Restate word for word the lines below that run from the one holding "How do I perform: Check" through the one holding "The image size is (1089, 492).", inclusive. Pictures don't belong in the copy.

**Records for this exercise**
BEGIN

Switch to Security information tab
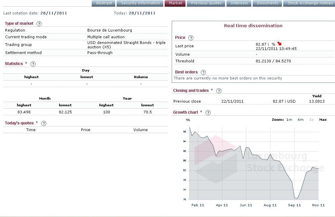335x217 pixels. tap(140, 3)
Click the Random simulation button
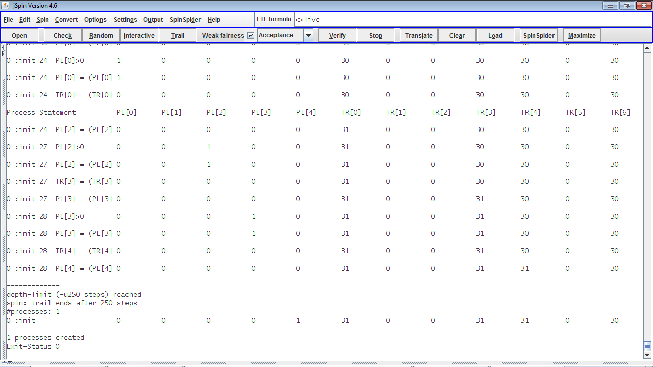Image resolution: width=653 pixels, height=367 pixels. pos(101,36)
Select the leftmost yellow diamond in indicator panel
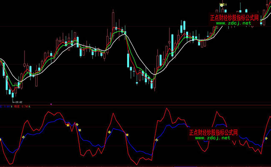Image resolution: width=271 pixels, height=167 pixels. point(24,137)
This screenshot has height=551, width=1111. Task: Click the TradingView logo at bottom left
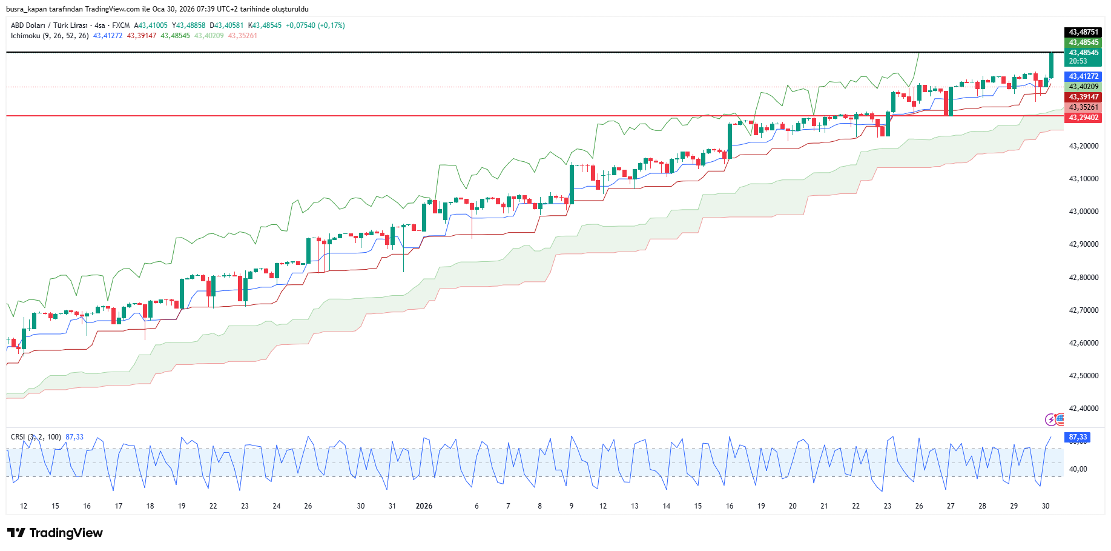pos(55,533)
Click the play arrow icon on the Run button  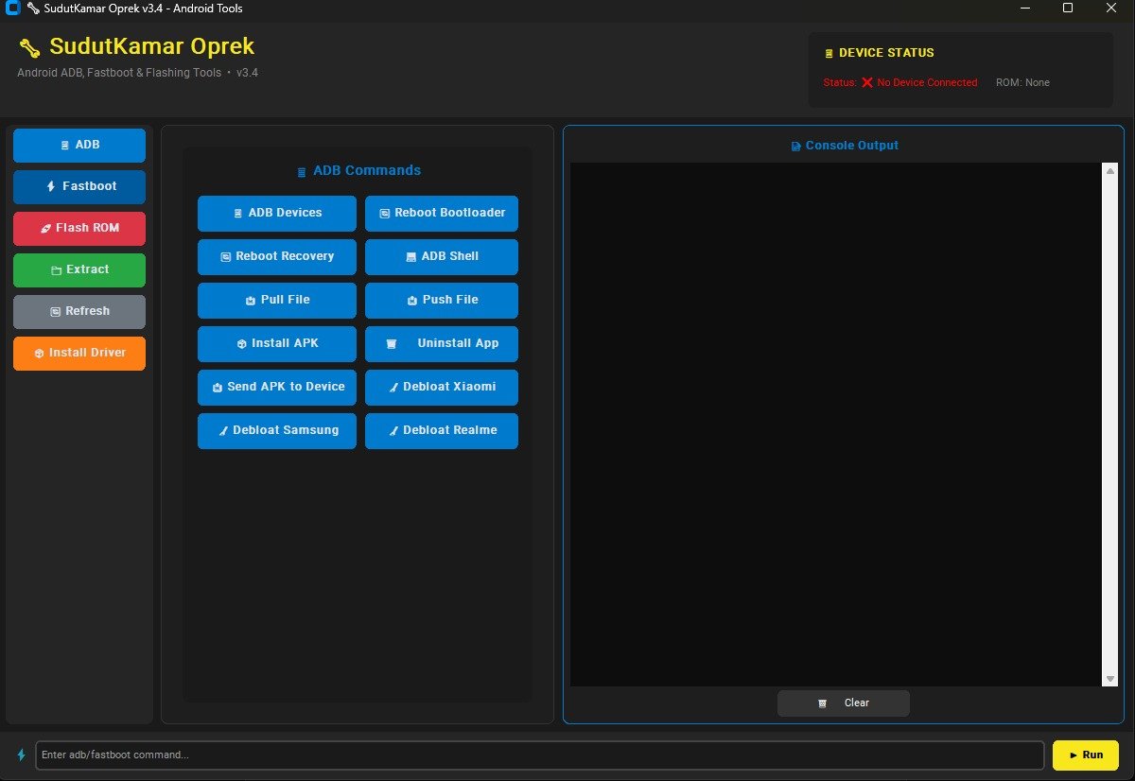(x=1073, y=755)
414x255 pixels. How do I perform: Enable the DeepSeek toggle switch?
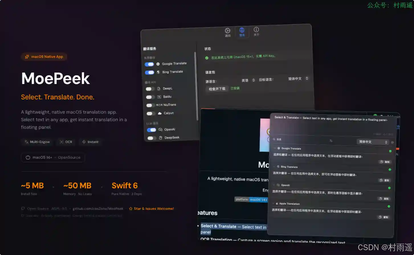[x=152, y=138]
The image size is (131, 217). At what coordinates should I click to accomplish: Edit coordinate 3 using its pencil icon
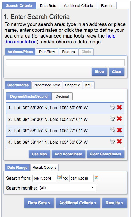point(113,130)
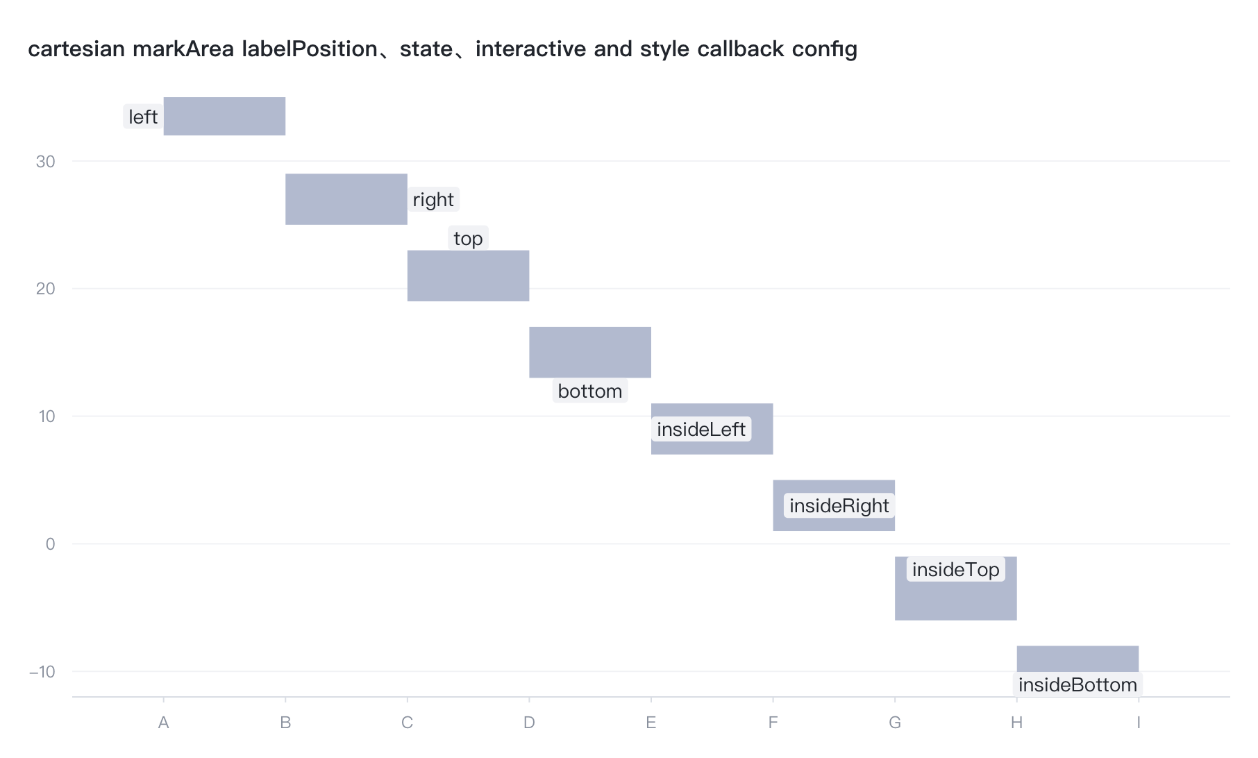The width and height of the screenshot is (1258, 758).
Task: Click the 'insideTop' label
Action: [956, 569]
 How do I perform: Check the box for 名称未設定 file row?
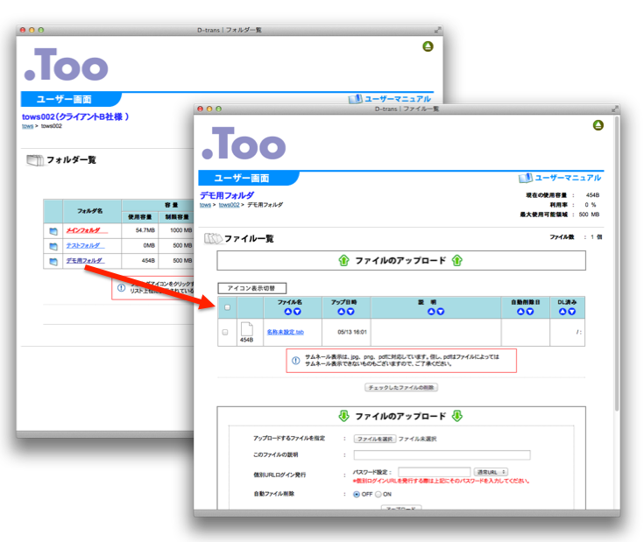[226, 333]
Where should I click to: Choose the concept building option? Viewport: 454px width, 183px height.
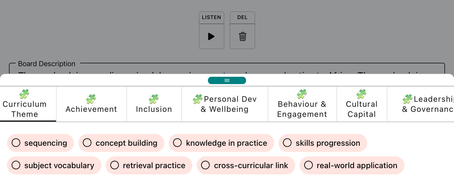87,143
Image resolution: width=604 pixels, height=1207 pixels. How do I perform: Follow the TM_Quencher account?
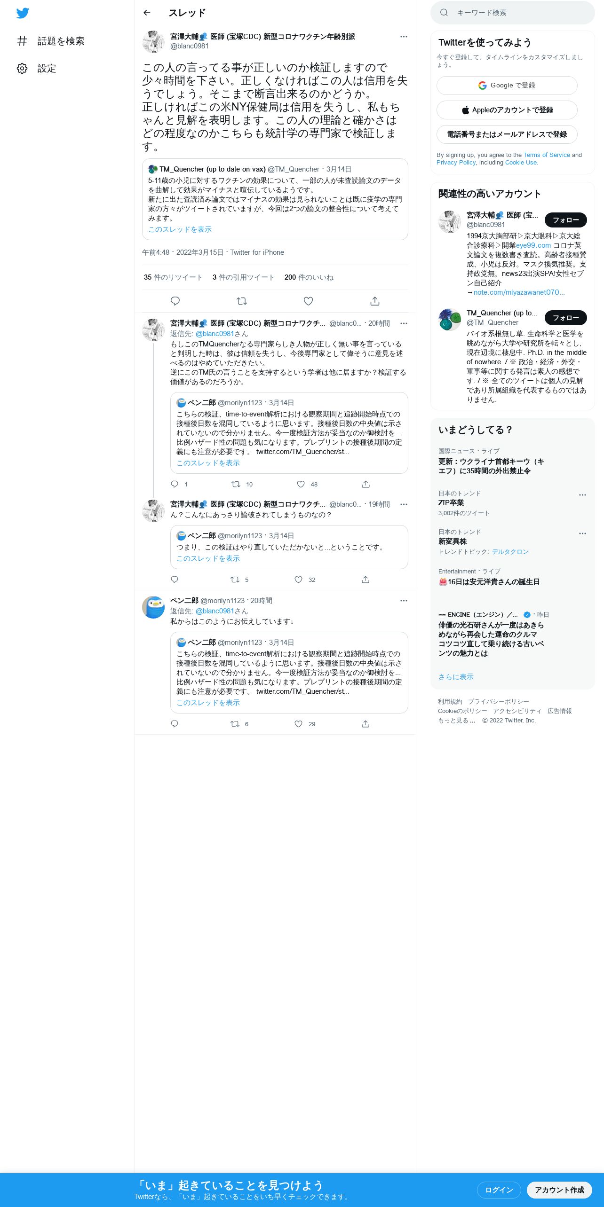pyautogui.click(x=566, y=318)
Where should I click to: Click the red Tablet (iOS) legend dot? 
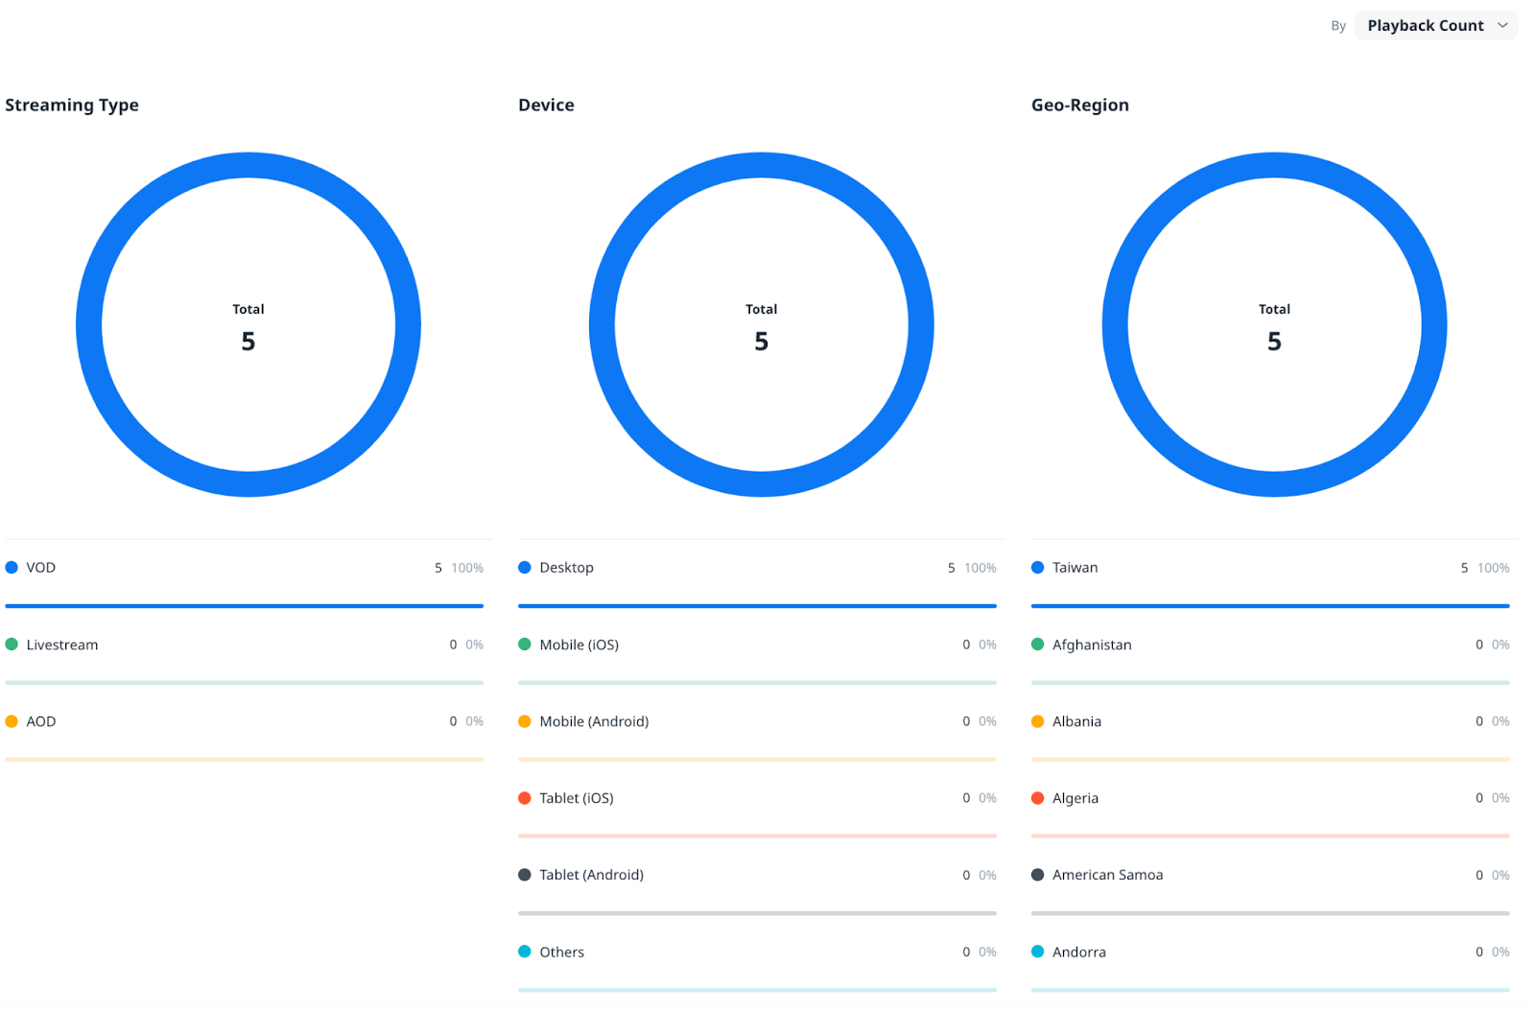point(525,798)
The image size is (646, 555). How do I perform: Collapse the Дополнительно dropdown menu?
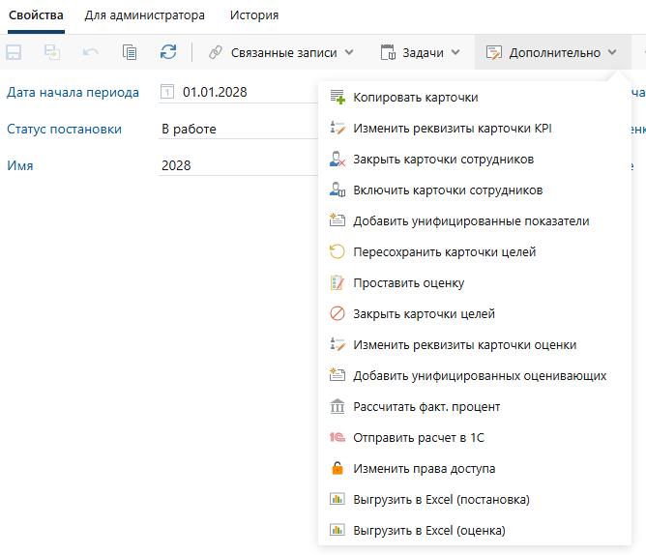pos(551,52)
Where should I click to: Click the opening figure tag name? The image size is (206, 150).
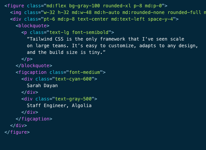(16, 6)
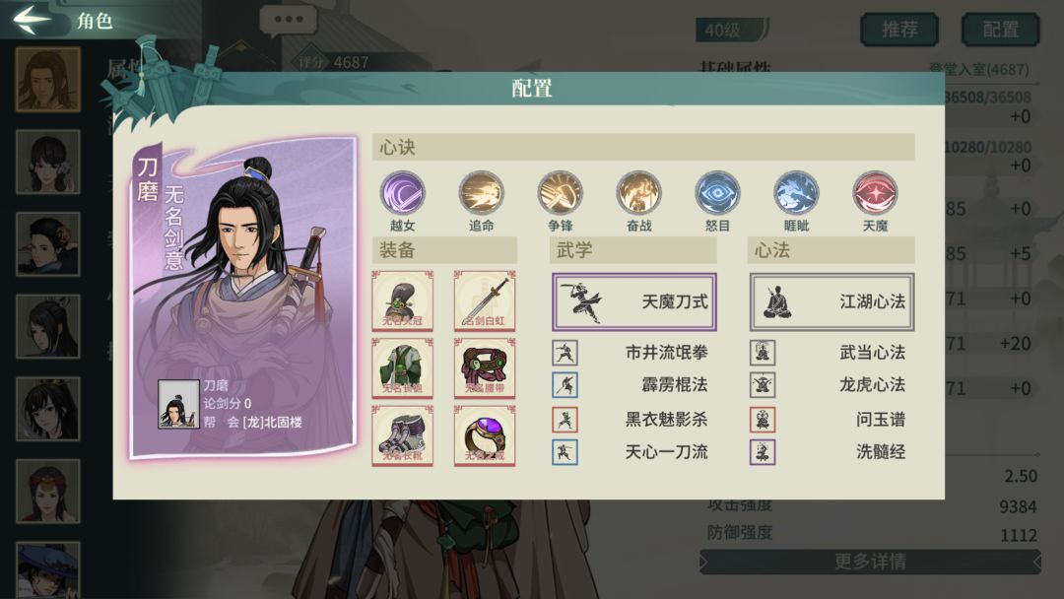Select the first character portrait in sidebar
The width and height of the screenshot is (1064, 599).
coord(47,80)
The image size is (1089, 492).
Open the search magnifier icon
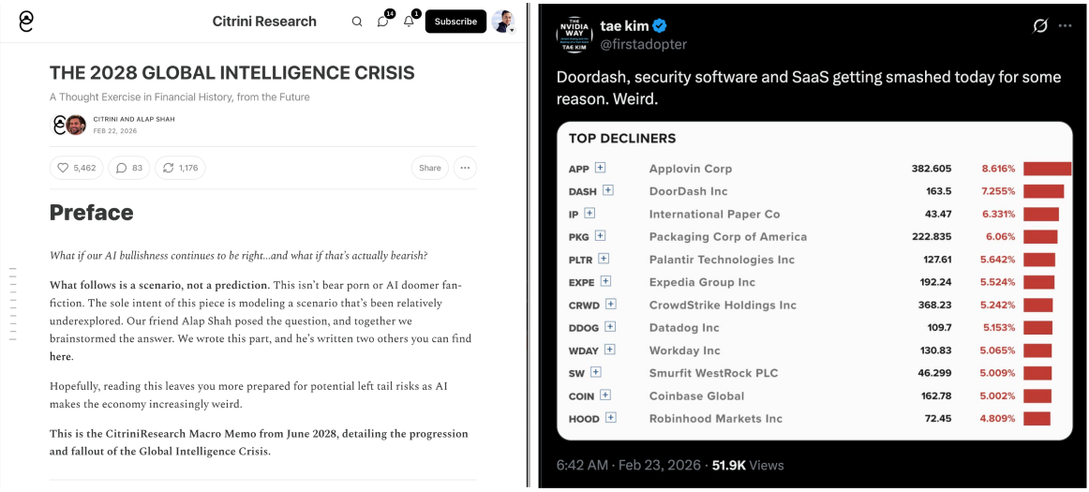coord(357,22)
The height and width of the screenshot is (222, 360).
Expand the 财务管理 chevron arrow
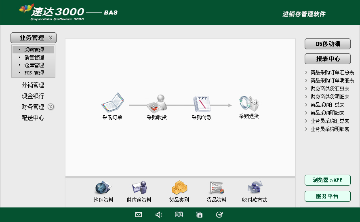tap(51, 107)
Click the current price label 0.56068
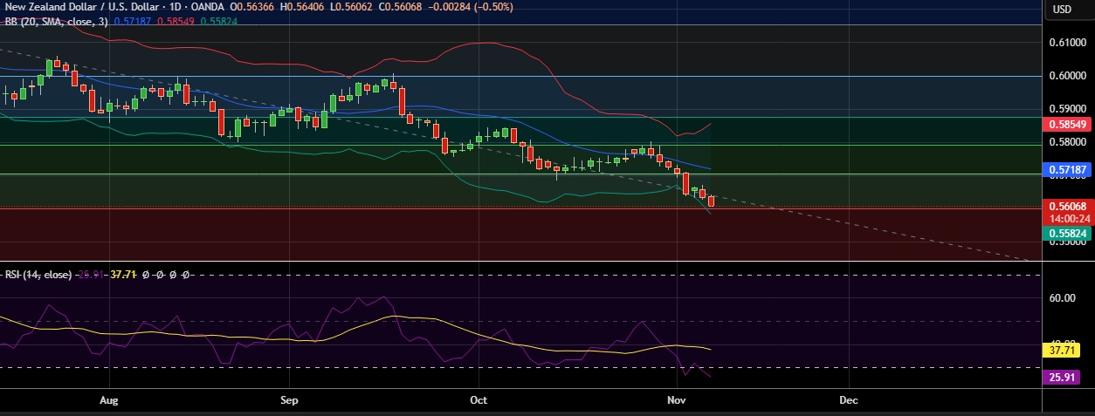1095x416 pixels. tap(1068, 207)
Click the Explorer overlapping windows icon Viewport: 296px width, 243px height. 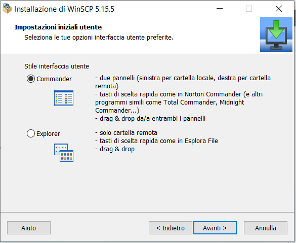pyautogui.click(x=64, y=153)
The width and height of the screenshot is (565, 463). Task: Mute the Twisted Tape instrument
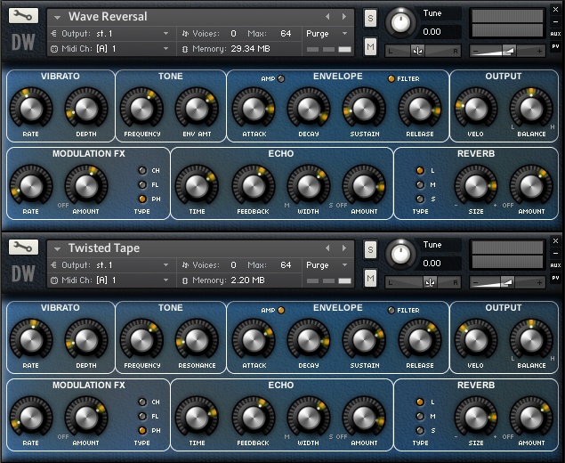pos(370,279)
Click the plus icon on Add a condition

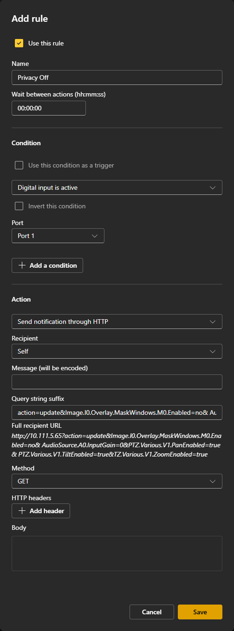[22, 265]
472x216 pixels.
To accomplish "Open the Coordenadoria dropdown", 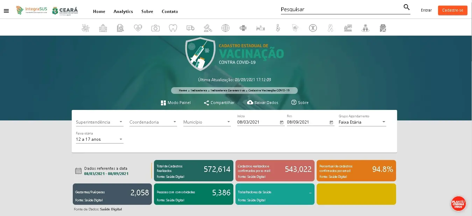I will 153,122.
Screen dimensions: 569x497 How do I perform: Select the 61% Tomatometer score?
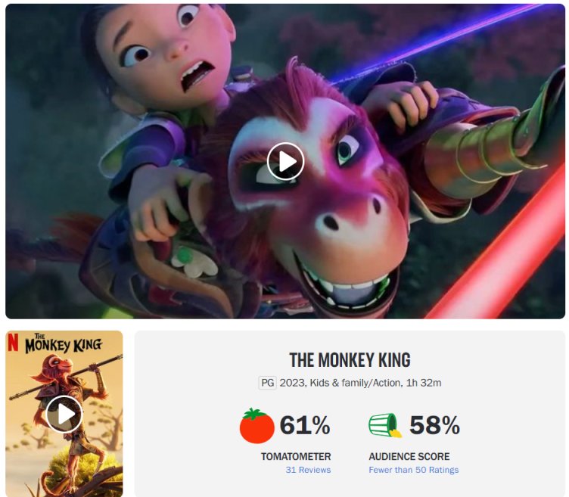(x=305, y=425)
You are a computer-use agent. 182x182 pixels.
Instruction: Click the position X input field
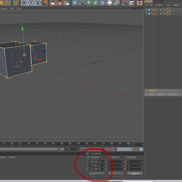(x=97, y=162)
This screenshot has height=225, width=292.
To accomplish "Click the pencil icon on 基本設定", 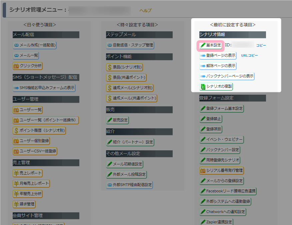I will tap(202, 45).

END

**Response below**
 How do I perform: Check the box for 名称未設定 file row?
[226, 333]
Where should I click to: Choose the concept building option? Viewport: 454px width, 183px height.
87,143
Image resolution: width=604 pixels, height=1207 pixels. How do I perform: Follow the TM_Quencher account?
pyautogui.click(x=566, y=318)
Where should I click to: Click the red Tablet (iOS) legend dot? 
point(525,798)
The image size is (646, 555). How do I perform: Collapse the Дополнительно dropdown menu?
pos(551,52)
Where should I click to: Click the opening figure tag name? The image size is (206, 150).
(16, 6)
Select the first character portrait in sidebar
The width and height of the screenshot is (1064, 599).
coord(47,80)
The image size is (1089, 492).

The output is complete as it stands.